Beyond FTD-GRN, Chou said PBFT02 is also being evaluated in FTD-C9 based on a rationale tied to TDP-43 pathology as a “final common pathway” across multiple neurodegenerative diseases. He cited preclinical evidence, as described in the company’s corporate deck, suggesting elevated progranulin may ameliorate TDP-43 pathology, supporting exploration in FTD-C9 cohorts (Cohorts 4 and 5), with Cohort 4 already started.
In Huntington’s disease, Chou provided an update on a preclinical program targeting the DNA repair protein MSH3 to address somatic instability of CAG repeats. He said Passage Bio plans to deliver an AAV-based miRNA to knock down MSH3 using an optimized intraparenchymal approach and expects to declare a clinical candidate in the second half of the year. However, he said the company has not provided guidance on the timeline for entering the clinic.

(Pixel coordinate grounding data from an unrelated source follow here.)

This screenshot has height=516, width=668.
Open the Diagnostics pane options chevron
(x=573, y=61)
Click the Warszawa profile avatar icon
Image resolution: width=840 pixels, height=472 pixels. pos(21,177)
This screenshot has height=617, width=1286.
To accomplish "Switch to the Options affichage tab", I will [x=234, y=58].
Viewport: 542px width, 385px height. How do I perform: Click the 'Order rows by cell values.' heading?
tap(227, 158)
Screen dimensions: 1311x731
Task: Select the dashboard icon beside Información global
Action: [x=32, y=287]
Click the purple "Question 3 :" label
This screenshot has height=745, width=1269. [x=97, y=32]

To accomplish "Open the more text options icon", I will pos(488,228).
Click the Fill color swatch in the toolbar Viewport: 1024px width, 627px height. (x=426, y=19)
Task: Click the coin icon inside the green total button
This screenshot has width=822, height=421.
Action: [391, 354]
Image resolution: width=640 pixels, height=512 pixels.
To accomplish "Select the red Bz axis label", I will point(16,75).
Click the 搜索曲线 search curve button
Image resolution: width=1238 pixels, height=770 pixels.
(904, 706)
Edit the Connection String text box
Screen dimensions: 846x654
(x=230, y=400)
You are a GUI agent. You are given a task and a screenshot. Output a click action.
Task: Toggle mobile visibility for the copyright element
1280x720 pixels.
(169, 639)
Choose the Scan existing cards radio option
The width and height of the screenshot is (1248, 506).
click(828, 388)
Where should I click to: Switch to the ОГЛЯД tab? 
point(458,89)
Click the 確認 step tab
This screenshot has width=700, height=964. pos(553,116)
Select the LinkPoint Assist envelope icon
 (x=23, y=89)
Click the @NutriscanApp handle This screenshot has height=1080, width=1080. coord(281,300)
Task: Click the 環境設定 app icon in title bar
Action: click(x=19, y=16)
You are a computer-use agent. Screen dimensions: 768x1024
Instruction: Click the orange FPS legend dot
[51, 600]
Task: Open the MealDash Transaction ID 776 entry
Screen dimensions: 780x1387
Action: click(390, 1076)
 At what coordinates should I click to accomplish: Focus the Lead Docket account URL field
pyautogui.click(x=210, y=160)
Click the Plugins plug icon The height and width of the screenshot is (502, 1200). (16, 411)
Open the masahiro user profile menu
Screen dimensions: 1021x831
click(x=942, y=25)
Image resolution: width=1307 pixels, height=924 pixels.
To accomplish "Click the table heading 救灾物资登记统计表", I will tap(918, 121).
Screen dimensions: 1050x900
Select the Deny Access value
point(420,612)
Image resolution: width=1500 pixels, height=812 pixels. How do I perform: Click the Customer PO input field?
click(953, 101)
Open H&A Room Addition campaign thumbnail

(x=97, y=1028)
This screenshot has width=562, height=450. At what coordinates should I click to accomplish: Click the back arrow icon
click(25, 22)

On financials, Chou said Passage Bio ended the year with $46 million in cash and a current burn rate of $30 million to $35 million, supporting runway into the first quarter of 2027.
About Passage Bio (NASDAQ:PASG)
Passage Bio is a clinical-stage biotechnology company focused on the development of gene therapies to treat rare, monogenic central nervous system and neuromuscular disorders. The company applies its in-house gene therapy platform to design and engineer adeno-associated virus (AAV)–based vectors that restore or replace defective genes, aiming to deliver durable treatments with a single administration.
The company’s lead programs include PBGM01, an AAV9-based therapy for GM2 gangliosidoses (Tay–Sachs and Sandhoff diseases), which is conducting a first-in-human study to assess safety and potential therapeutic benefit.